Appreciation When Work Is Done Well
People want to feel appreciated when they do their work well. This is about so much more than money. In fact, unless you are working with mercenaries whose primary motivation is money (e.g., many sales people, just-passing-through CEO’s, etc.), money is not a motivator by its presence, but it is a demotivator by its absence and/or inequity.
This is about genuinely, sincerely recognizing people when they do their work well. It is a well- established psychological fact that it is not necessarily the size of the reward or the severity of the punishment that makes feedback effective. It is the immediacy, frequency and specificity with which it is given.

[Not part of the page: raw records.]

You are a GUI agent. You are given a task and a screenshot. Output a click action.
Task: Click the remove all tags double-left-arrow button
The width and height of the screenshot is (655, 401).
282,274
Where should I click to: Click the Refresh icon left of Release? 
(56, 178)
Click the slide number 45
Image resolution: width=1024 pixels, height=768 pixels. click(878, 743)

“Immediacy” is about how soon after some achievement or screw-up is the feedback given. When your dog poops on your living room carpet, but four hours go by before you correct them, no beneficial learning occurs. If a rat rings a bell, but it is one hour before they are rewarded with a sugar cube, no beneficial learning occurs. Pausing here, you may be thinking that while this may be true for dogs and rats, it is not true for humans. I will tell you that there is very little evidence that humans track any differently than dogs or rats. When a pitcher, waves off their catcher’s sign, and serves up a hanging curve to a top-of-the-order batter in the bottom of the ninth, in a one run game with runners on second and third, and the batter parks the pitch in a different zip code, but the bad pitch selection isn’t discussed with that pitcher until the off-season during contract negotiations, no beneficial learning occurs. When a person commits a crime, but it takes months to catch them and years to try them, no beneficial learning occurs. When a team member performs some noteworthy accomplishment, but isn’t recognized for it until they receive their annual performance review nine months later, no beneficial learning occurs.

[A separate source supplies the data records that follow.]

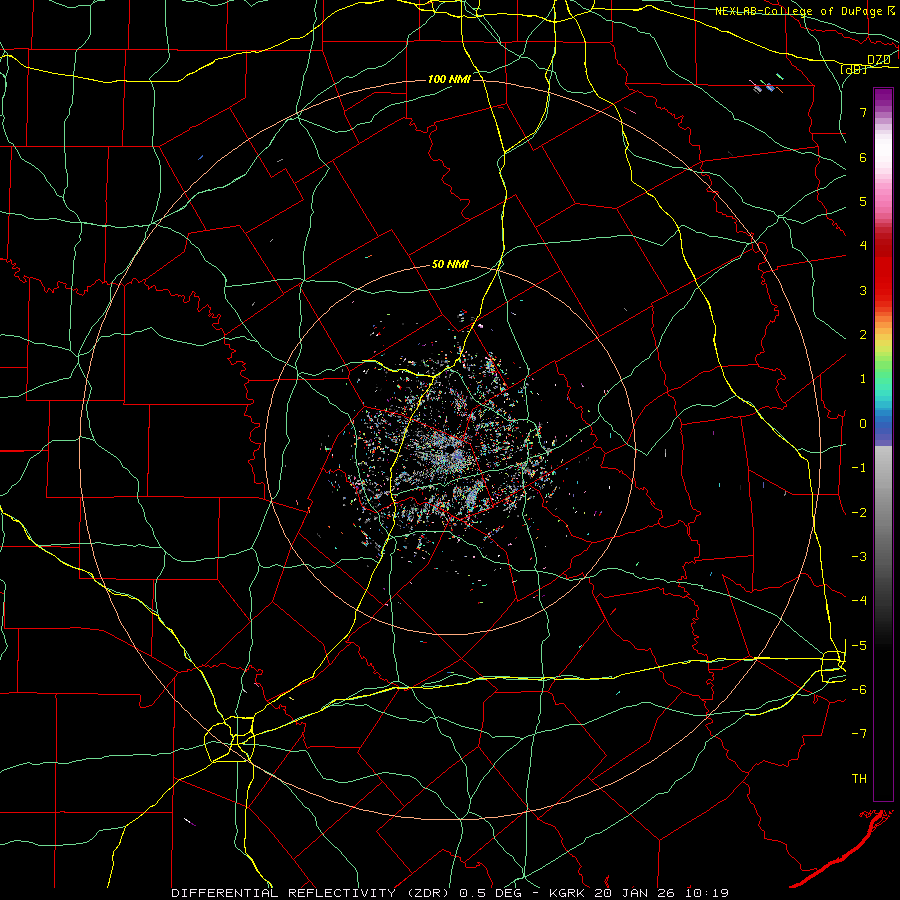Pick the 1 dB green color level
Viewport: 900px width, 900px height.
(883, 379)
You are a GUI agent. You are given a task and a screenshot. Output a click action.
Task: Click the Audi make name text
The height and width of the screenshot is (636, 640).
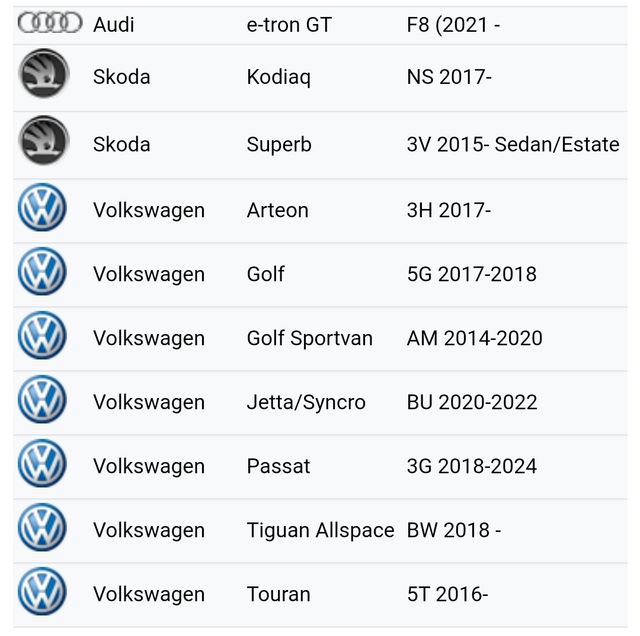pos(114,24)
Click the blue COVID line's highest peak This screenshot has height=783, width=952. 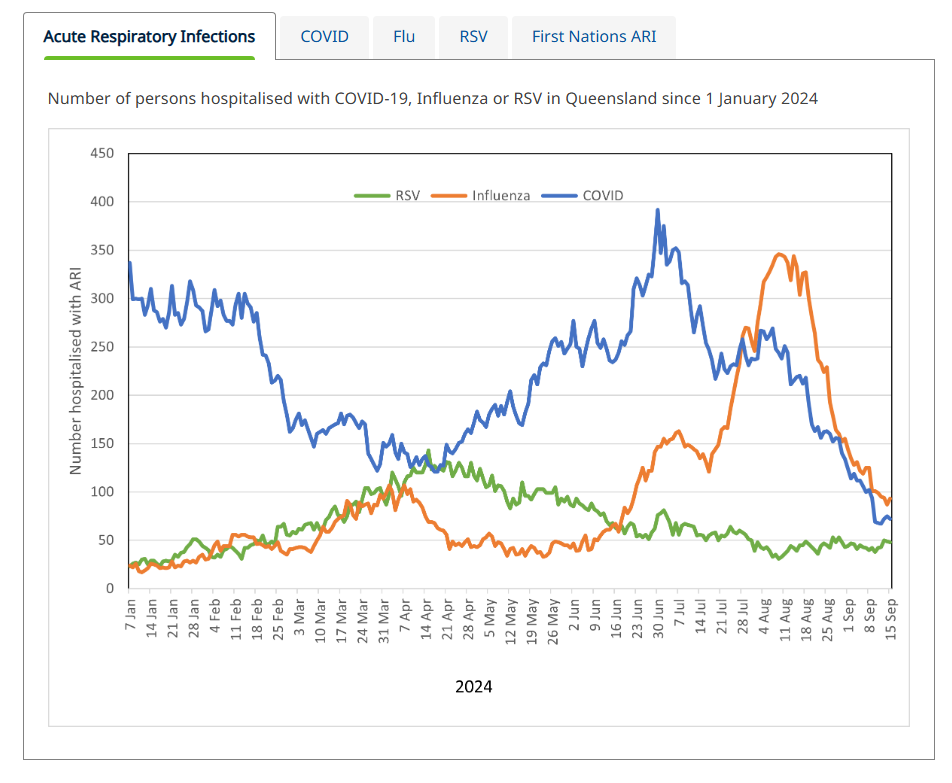pos(657,210)
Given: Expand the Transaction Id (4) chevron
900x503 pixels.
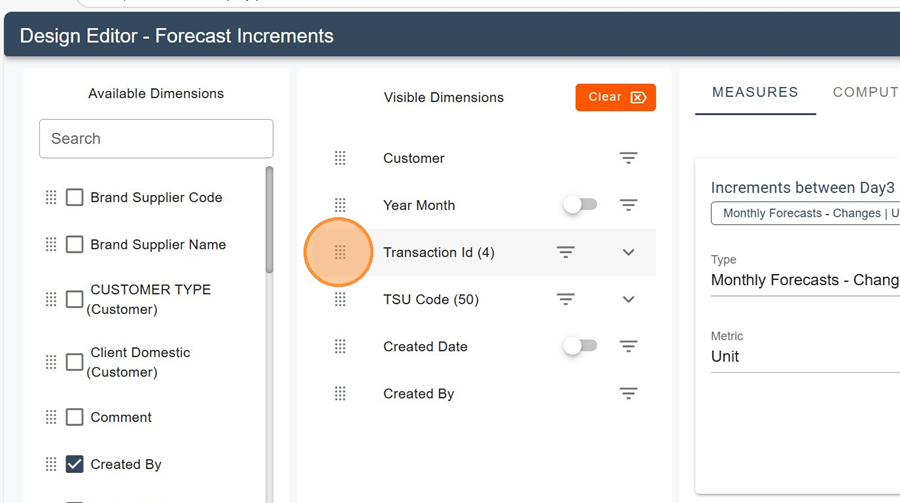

“Frequency” is about how consistently a behavior is rewarded or punished when it is committed. If a desirable behavior is recognized only one out of ten times, or with seeming randomness, no beneficial learning occurs. If your dog brings you a beer from the fridge, but you fail to consistently praise and reward them for doing so, you should plan on getting your own beer. If a criminal knows that their odds of being caught, not to mention being brought to trial and eventually convicted, are low, no beneficial learning occurs. If an employee repeatedly demonstrates some desirable behavior, or repeatedly demonstrates some undesirable behavior, but is recognized for it, or confronted about it, only sporadically, no beneficial learning occurs.

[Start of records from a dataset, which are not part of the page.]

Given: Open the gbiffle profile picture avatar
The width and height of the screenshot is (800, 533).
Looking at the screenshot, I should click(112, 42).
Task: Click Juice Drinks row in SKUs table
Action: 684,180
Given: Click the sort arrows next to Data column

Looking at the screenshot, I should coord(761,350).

“Specificity” is about how definitive the feedback is. If you aren’t specific in your feedback, your dog will think they are doing well when they bring you a bottle of lemon juice rather than a beer from the fridge. If the charge filed against a person who committed a crime is, “You did an illegal thing,” no beneficial learning occurs. “The reliability and change adaptiveness of that solution you developed for Product XYZ is amazing,” is a lot more meaningful than, “Nice work on Product XYZ,” and a ton more meaningful than, “Good job.” Of course, specificity in feedback means that the leader, or other person giving the feedback, is qualified to comment on the person’s work. Feedback to a major league baseball player about the quality of their hitting, positive or negative, given by someone whose only experience with baseball is from a bar stool watching ESPN game recaps means little. Feedback about the quality of a developer’s code, positive or negative, given by a boss with no coding experience means little.